**RECORDS TO USE**

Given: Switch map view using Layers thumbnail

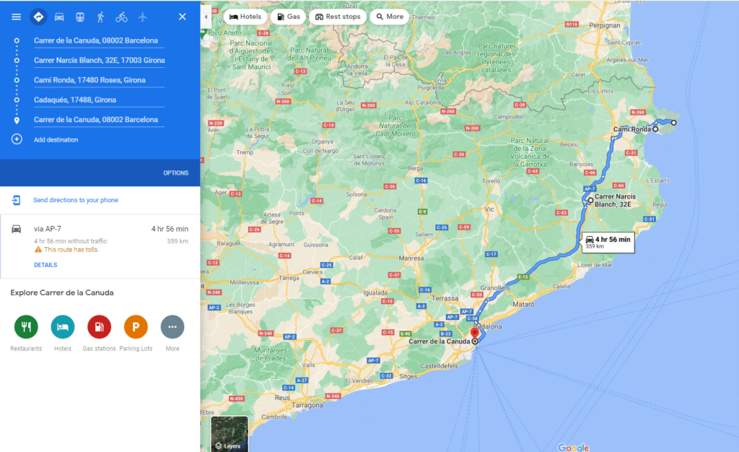Looking at the screenshot, I should point(229,434).
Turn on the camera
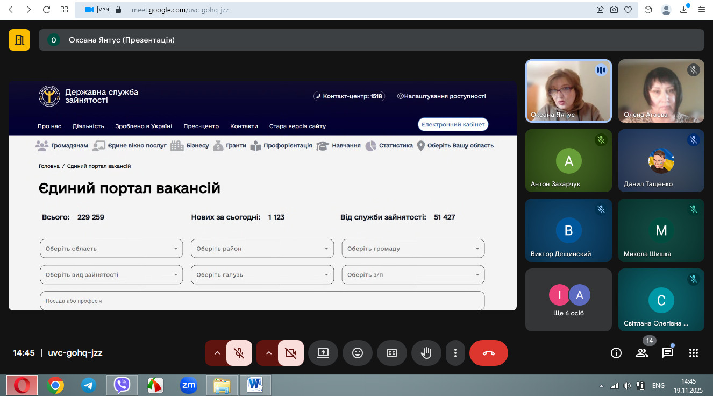Image resolution: width=713 pixels, height=396 pixels. coord(291,353)

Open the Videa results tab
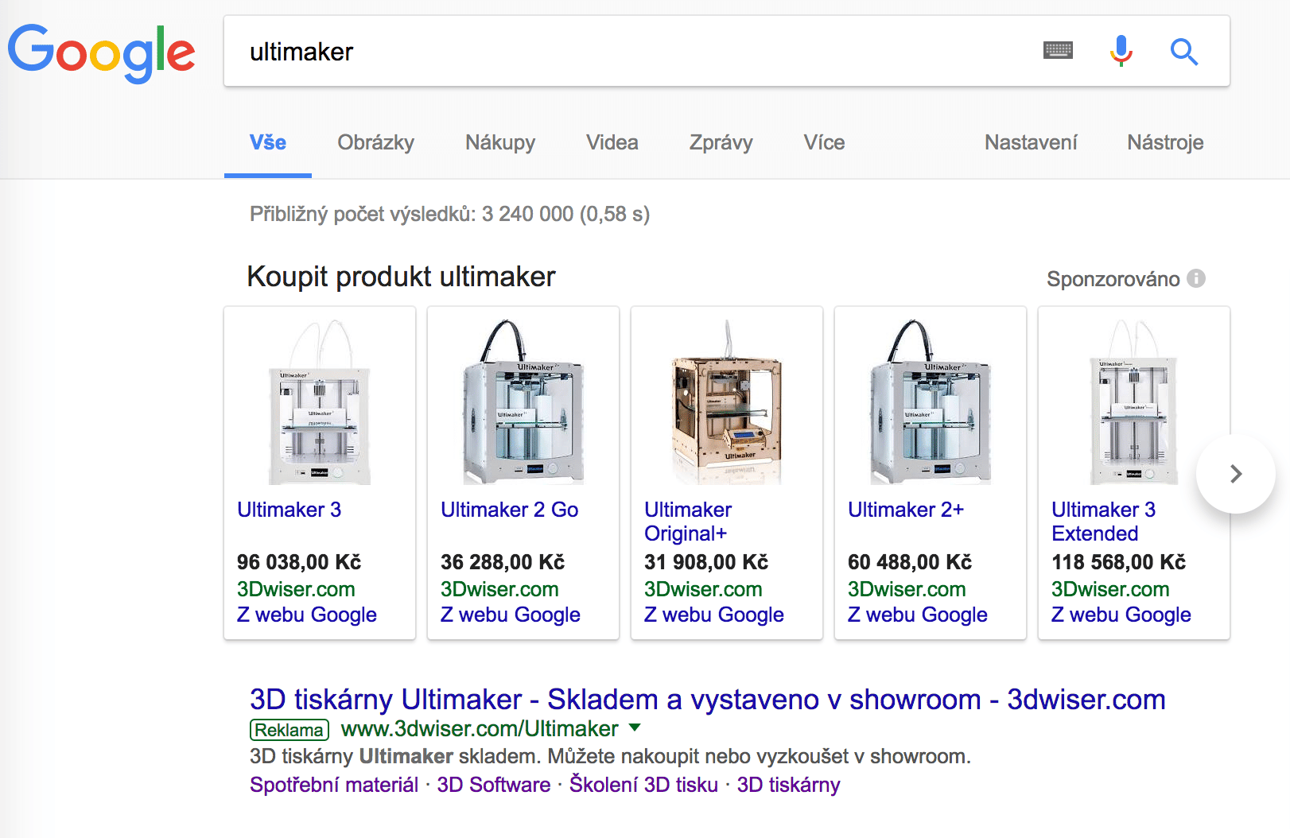click(x=612, y=142)
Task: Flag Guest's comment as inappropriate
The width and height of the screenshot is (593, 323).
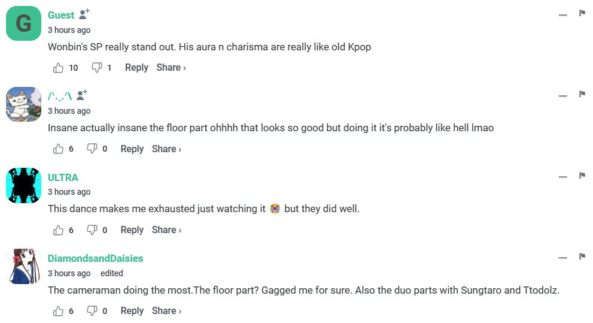Action: [582, 13]
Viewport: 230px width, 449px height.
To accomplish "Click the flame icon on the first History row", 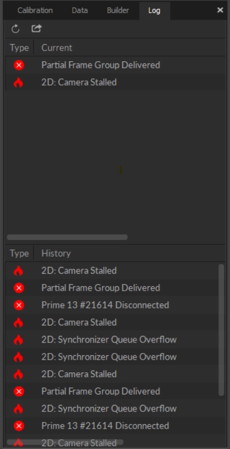I will [x=18, y=271].
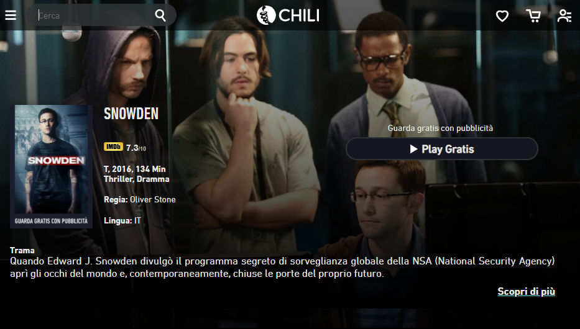This screenshot has width=580, height=329.
Task: Click the yellow IMDb badge
Action: tap(113, 147)
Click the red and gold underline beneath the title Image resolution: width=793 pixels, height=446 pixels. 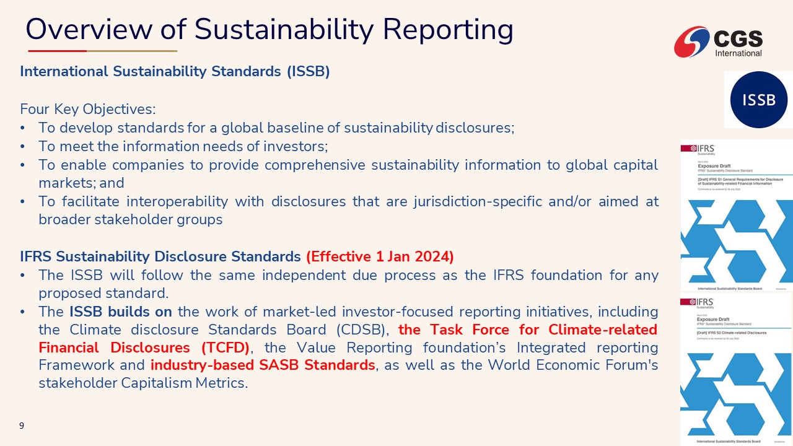pyautogui.click(x=102, y=51)
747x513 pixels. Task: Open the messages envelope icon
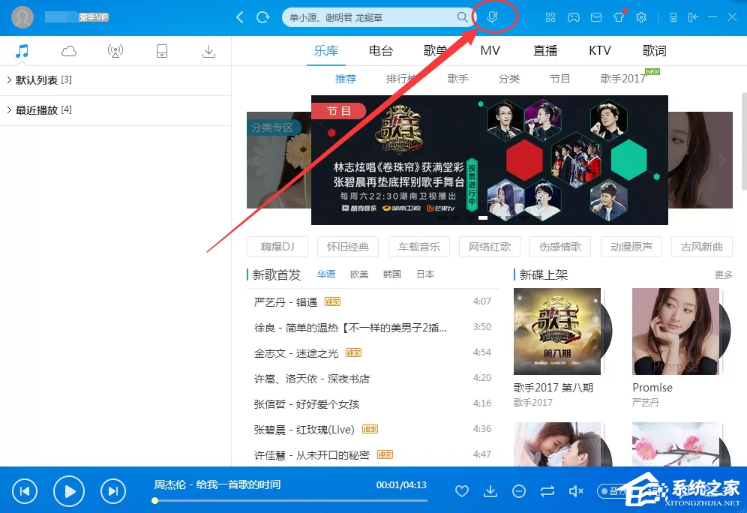pyautogui.click(x=596, y=17)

**WHAT IS REQUIRED**
Reproduce exactly the lines of the entries above from the first through the line with "Viewport: 230px width, 449px height.", both included; pictures should not be reproduced.

**TASK RESPONSE**
Given: Switch map view using Layers thumbnail

Looking at the screenshot, I should point(229,434).
Turn on the camera
Image resolution: width=713 pixels, height=396 pixels. coord(291,353)

Open the Videa results tab
click(x=612, y=142)
Task: Flag Guest's comment as inappropriate
The width and height of the screenshot is (593, 323).
Action: [582, 13]
Viewport: 230px width, 449px height.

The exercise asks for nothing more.